Il giudizio sintetico risulterebbe inoltre, un ritorno alla valutazione numerica a tutti gli effetti, mascherata sotto forma di livello (ottimo, buono, sufficiente, soddisfacente, accettabile,…) e talvolta corredata dai vari “abbastanza” e “quasi”.
Il giudizio che costituisce effettivamente un’integrazione dei i livelli raggiunti rispetto ai diversi obiettivi disciplinari da parte degli alunni è quello relativo al processo di apprendimento, formulato per mezzo di indicatori diversi, scelti sulla base delle pratiche didattiche attivate.
La scuola che dirigo, che promuove  metodologie didattiche attive e partecipate, ha scelto quali indicatori per il giudizio sul processo di apprendimento la frequenza, la partecipazione, la motivazione, l’impegno, l’autonomia, lo spirito di iniziativa e la resilienza, poiché rappresentano effettivamente le variabili, che in modo più significativo influenzano l’esito dell’azione didattica del docente.

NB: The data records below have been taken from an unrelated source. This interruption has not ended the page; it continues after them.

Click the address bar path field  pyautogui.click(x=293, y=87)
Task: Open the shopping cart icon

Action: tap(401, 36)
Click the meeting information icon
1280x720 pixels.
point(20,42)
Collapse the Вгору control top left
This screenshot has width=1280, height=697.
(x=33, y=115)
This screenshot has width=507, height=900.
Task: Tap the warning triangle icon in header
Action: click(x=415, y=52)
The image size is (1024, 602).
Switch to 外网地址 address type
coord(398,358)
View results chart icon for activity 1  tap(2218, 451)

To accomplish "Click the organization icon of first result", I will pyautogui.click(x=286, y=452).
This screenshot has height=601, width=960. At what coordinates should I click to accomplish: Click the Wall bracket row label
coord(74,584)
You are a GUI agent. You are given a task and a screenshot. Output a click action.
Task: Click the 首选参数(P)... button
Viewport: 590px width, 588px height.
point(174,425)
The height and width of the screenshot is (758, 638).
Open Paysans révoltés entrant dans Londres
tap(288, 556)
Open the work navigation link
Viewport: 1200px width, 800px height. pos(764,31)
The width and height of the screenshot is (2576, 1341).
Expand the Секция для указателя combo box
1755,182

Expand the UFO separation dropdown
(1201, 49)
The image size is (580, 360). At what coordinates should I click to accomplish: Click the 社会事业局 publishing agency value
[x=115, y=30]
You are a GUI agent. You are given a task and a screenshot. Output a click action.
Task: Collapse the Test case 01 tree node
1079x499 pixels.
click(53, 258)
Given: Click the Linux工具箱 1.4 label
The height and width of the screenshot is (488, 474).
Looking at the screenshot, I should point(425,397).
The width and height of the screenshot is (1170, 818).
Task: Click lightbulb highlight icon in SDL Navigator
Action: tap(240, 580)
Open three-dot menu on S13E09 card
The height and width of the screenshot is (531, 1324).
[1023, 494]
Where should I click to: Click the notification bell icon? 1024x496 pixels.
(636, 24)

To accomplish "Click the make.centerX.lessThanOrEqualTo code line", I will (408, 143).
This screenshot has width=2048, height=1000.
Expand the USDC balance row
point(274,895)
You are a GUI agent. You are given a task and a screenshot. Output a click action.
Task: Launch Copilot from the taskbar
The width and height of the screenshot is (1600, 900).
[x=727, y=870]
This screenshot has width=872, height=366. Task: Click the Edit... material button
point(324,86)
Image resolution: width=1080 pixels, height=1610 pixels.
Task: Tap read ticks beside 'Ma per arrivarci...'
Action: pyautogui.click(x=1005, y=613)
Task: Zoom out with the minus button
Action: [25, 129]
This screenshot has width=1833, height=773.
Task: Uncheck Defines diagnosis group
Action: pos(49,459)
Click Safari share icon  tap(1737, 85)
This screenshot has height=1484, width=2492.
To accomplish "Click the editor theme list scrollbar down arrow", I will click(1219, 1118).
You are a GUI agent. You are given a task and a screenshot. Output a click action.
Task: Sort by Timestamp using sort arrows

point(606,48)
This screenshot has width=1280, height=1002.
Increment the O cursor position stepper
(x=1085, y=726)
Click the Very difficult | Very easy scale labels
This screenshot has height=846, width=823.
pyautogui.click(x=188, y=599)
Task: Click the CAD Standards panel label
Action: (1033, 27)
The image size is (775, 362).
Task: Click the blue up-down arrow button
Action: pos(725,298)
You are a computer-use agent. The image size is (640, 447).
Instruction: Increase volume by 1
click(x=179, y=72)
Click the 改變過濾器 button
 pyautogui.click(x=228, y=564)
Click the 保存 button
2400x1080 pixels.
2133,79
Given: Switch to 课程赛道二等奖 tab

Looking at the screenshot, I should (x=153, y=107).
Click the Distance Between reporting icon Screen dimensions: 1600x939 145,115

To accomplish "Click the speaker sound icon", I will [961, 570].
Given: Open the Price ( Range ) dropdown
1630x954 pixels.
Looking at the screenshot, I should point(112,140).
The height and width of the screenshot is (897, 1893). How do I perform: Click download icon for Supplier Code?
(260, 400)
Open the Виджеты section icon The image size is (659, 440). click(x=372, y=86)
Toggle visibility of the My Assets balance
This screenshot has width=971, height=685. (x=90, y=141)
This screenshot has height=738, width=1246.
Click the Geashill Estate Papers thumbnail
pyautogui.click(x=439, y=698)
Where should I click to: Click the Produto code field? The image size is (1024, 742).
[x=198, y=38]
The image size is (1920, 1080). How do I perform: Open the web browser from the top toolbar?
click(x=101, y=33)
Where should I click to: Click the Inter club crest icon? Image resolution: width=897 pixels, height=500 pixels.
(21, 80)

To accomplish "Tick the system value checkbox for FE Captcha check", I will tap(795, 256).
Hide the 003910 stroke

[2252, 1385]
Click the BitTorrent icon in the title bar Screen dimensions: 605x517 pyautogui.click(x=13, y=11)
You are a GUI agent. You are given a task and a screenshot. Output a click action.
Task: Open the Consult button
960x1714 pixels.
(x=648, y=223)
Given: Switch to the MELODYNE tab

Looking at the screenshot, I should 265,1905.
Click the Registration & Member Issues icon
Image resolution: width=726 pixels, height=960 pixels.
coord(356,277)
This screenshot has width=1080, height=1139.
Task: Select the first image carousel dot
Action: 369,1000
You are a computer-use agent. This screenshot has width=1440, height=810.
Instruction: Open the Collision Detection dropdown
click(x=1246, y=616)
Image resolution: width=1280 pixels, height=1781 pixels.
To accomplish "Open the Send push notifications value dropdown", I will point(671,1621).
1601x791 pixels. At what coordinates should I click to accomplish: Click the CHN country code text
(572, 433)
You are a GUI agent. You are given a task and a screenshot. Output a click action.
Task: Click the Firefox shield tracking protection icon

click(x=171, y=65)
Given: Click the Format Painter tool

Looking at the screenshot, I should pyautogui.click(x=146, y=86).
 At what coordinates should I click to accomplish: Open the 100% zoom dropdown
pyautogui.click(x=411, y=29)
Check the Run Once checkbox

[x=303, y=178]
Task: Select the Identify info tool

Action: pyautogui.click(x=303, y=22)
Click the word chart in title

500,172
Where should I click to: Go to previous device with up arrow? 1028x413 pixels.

La sostituzione dei voti con livelli di raggiungimento degli obiettivi disciplinari è certamente un grande passo avanti, ma e necessario che si faccia uno sforzo ulteriore per affrontare e risolvere una serie di questioni che restano aperte:

  • il rapporto fra valutazione per obiettivi disciplinari e valutazione per competenze;
  • il rapporto fra valutazione per obiettivi disciplinari e valutazione delle competenze chiave e di cittadinanza che è prevista al termine della classe quinta, ma che sarebbe ragionevole prevedere in itinere, a partire dalla classe prima;
  •  il rapporto fra valutazione delle competenze di cittadinanza, valutazione dell’educazione civica e valutazione del comportamento, per evitare ripetizioni e ridondanze, essendovi numerose sovrapposizione  fra gli obiettivi.

Rispetto alla valutazione del comportamento, è anacronistico richiedere un giudizio di tipo sintetico, che impedisce di analizzare i diversi aspetti che la dicitura “comportamento” comprende.
Nel comportamento confluiscono il rispetto delle regole, ma anche le relazioni con i pari e con gli adulti, le quali a loro volta si possono differenziare, nelle relazioni all’interno di gruppi di lavoro e relazioni all’interno del gruppo classe, il rispetto per l’ambiente circostante, nel senso ampio del termine.
I tanti problemi che affliggono in questo periodo la scuola non devono fare perdere di vista il problema della valutazione, rispetto al quale le scuole autonome possono e devono fare scelte diverse, coerenti con la propria offerta formativa, ma in un quadro generale chiaro e condiviso.